Les invités ont ensuite partagé leurs conseils pour gérer au mieux une crise. « Il faut éviter de tomber dans le piège du maximalisme, a affirmé Benjamin André. Certains de mes clients grands comptes sont très tentés d’inclure dans les contrats des conditions inutiles, intenables ou économiquement non réalistes » Nicolas Mohr a conseillé de se donner de la visibilité par rapport à ses interlocuteurs et d’être d’un autre côté à leur écoute, le manque de dialogue pouvant provoquer une catastrophe. Michel Juvin a ajouté que l’estimation du risque nécessitait une bonne technologie, des bons process et surtout une bonne organisation et de bonnes ressources humaines.

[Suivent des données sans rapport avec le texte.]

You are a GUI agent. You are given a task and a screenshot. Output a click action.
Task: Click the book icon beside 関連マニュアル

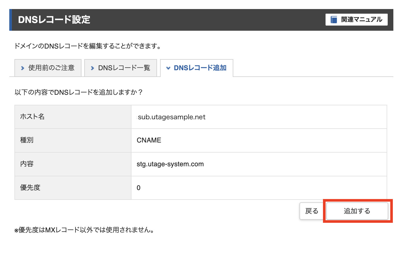point(334,20)
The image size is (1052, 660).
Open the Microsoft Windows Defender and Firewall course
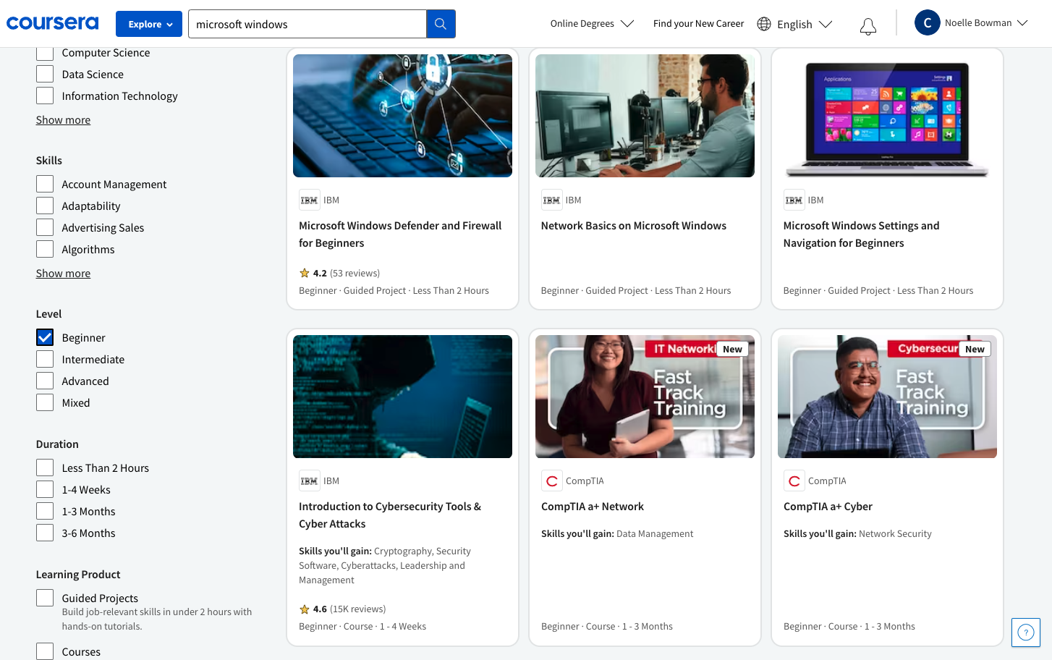(x=400, y=234)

Pour les intervenants, les trois défis pour prévenir et mieux gérer les crises, – organisation et gouvernance, expertise technique et mise en place de nouvelles technologies, et enfin défi financier d’équation économique -, sont tous des pré-requis. « Le défi organisationnel semble davantage primordial, a insisté Benjamin André, car c’est de lui que découlent les compétences technologiques, le recrutement et la capacité à mobiliser de l’argent ». Pour Michel Juvin, la gouvernance est importante et notamment le contrôle des fournisseurs.

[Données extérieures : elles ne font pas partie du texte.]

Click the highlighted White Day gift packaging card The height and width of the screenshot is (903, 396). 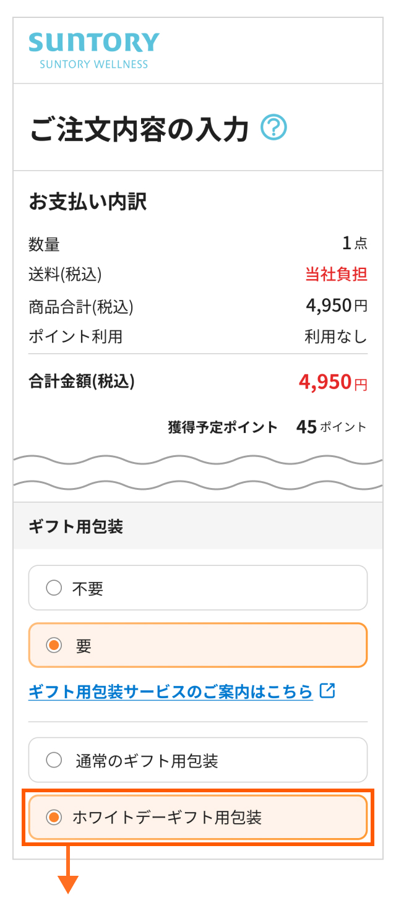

Avant la conclusion de la rencontre, deux nouveaux invités ont rejoint le débat. Patrice Lagorsse, Responsable ventes marché ISV et Intégrateurs chez Claranet et Philippe Nguyen-Duc cofondateur de CrisisCare qui a développé une solution de gestion de crise avec la BPCE. La société cherche notamment des partenaires métier pour pouvoir travailler sur le terrain. « Je pense qu’avec ces différentes crises, il faut parvenir à toucher les plus petites entreprises, dont la maturité a grandi », a-t-il déclaré. Patrice Lagorsse a, quant à lui, fait un constat : « La cybersécurité est inhérente à notre métier d’infogérance. Même si toutes les briques sécuritaires sont mises en place par les entreprises, je ne sais pas si le zéro risque existe ».